The Private Terrace

Saturday, August 24

We arrived at Mestre, the city on the mainland closest to Venice, and after missing a few of the frequent but scattered trains to Santa Lucia (I wrote the word “Wack-A-Platform” in my notes), transferred to a train that would take us to the spot printed on our ticket.  From there, we walked to pick up our rental car, and learned that now the rental cars are a short distance away. We schlepped there, got the car, and headed toward Slovenia.

(Note to self and others: no more renting of cars to leave town at the Venice car rental offices!  It’s just too complicated.  For all the walking you must do, and people-mover ticket buying, and where-are-we-ness, you might as well take the water taxi or a bus to the airport.  Maybe there are agencies around the train station in Mestre.)

We were chatting with our friends who told us we’d need a “vignette” for Slovenia, a little sticker that shows that you’ve paid the tax.  The one place in Italy we found that sold them had a really long line, so we figured we’d get it somewhere else.

On the way to Slovenia, we stopped in Cividale del Friuli, a city with a UNESCO-impromada medieval center.  In the old days, it was a seat of Longobard power in Italy, which if you type on your iPhone will tell you all about longboards.  The Gastaldaga area has a museum enclosing an Episcopal complex which surrounds a small Longobard chapel.  Very Russian Doll and the signage isn’t great.

When we arrived, it seemed like there was a Renaissance Faire or something happening, but I suppose tourists dress up and go there every weekend.  We poked around a bit, touring the monastery and its chapel which was of course under restoration.
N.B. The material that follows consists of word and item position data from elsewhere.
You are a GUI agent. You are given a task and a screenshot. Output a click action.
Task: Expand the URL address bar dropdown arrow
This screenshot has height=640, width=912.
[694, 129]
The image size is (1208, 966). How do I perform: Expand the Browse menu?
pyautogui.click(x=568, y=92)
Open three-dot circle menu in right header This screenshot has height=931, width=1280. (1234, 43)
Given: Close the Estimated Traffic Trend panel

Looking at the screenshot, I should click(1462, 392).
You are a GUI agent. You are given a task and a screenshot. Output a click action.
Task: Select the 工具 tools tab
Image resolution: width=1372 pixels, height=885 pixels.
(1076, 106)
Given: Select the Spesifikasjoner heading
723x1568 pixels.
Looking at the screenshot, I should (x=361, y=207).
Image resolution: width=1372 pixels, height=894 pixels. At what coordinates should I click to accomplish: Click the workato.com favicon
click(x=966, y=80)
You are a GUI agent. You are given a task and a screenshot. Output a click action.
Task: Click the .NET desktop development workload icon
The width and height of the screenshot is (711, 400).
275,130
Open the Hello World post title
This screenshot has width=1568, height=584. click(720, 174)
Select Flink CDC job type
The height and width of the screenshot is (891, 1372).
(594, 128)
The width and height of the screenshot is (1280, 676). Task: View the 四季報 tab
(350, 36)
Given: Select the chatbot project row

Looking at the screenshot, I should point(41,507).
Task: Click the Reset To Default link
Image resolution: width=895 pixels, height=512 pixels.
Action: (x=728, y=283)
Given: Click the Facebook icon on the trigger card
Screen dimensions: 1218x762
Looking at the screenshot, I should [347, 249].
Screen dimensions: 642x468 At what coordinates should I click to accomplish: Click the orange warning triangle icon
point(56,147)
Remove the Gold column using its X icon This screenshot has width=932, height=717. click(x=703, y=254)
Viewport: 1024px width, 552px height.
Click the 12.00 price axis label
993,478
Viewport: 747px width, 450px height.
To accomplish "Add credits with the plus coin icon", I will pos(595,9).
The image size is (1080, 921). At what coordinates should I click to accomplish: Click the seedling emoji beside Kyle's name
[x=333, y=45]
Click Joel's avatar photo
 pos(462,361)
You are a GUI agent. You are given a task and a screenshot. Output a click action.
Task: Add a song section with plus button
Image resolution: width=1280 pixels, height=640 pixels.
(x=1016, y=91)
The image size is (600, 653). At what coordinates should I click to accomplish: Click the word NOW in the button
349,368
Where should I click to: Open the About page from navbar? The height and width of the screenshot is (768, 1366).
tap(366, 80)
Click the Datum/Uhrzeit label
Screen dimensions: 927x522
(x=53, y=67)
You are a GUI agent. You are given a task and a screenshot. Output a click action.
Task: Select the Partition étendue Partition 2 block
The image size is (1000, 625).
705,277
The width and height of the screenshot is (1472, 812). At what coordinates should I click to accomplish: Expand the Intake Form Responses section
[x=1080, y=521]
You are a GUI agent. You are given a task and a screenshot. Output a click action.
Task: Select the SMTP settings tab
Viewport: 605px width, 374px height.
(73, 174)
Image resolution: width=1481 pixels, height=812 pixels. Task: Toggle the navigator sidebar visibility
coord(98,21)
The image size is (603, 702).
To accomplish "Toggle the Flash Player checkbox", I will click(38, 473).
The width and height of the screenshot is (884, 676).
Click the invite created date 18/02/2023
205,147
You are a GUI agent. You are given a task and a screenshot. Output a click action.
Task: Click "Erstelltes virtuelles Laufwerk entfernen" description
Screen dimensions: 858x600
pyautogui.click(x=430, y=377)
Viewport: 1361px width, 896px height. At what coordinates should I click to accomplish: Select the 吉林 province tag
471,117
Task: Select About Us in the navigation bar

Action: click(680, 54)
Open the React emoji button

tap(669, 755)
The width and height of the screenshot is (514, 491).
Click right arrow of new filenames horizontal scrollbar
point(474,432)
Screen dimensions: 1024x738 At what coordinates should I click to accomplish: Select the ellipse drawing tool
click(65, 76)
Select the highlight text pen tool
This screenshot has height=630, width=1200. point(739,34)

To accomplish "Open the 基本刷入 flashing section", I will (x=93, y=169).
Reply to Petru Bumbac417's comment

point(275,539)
There was a nice river flowing through the center of the town.

From there we headed to Hisa Franko, the celebrated restaurant just across the border in Slovenia.  Four of our friends were also there, and we checked into our hotel rooms (you don’t want to drive anywhere after a wine pairing) and hung out on our “private terrace”, only accessible through two of our rooms.  Before long it was dinnertime, and we went down and had exquisite bites of many little things.  There were many wines over the course of the evening as well.  We told them that Ray and I wanted to split a wine pairing.  The whole point was not to drink so much, but they poured just as much as if we’d ordered two pairings (though they only charged us for one!)  We were eating for about two and a half hours, and then went in the kitchen and said hi to all the chefs. 

Then more hanging out on the terrace, sampling some of the amaros Emmett and Nikki had bought in a tiny store in Trieste the week before, where they’d seen a picture of me and Ray and Johan tacked up on the wall!  (The picture had been taken in a restaurant in Venice four years earlier, by one of the shop owners). Around 2:30am, we couldn’t stay awake any longer.

Sunday, August 25

The waiters, as well as the guests, look very Men-Before-Ten at breakfast.  There is a wide assortment of snacks, including cheeses and Kuleshov salami by which I mean it comes in several varieties with Michelin-starred backstories but would be indistinguishable in a blind tasting.  I have blind tastings much on my mind, since Clear Lake.

We all had a nice breakfast, and checked out, leaving a 75 euro tip.  The staff get 6 euros an hour as salary. This is regarded as a lot of money.

We headed to nearby Kobarid to walk around, stopping at the gas station to buy our “vignette”. From there, we walked to Slap Kozjak, a waterfall.  As we crossed the bridge, Kevin set up his phone to take a picture of us from a distance, and used his watch to trigger it.  That spurred me to look into my little camera, and I discovered that I could use its WiFi mode with my phone to not only trigger it but also to set any other parameter (except where it’s pointing).  Anyway, the walk to the waterfall (which had an admission fee) went up this narrow river canyon, and there were tons of cairns in the river.  Finally it got to a huge enclosed area, a cathedral of sorts, where the waterfall was located.  Quite scenic!  We walked back past some WWI trenches. 

We all had a delicious lunch at Hisa Polanco in the town of Kobarid, operated by one of the owners of Hisa Franko.

Afterwards, we checked out the farm where Kevin and Lindsay were staying.  Their host told us that the owners of Hisa Franko have gotten divorced but are still business partners.  Do you have friends who know what all the chefs are doing?  It seems to be a thing you can follow, like telling the difference between oregano and marjoram.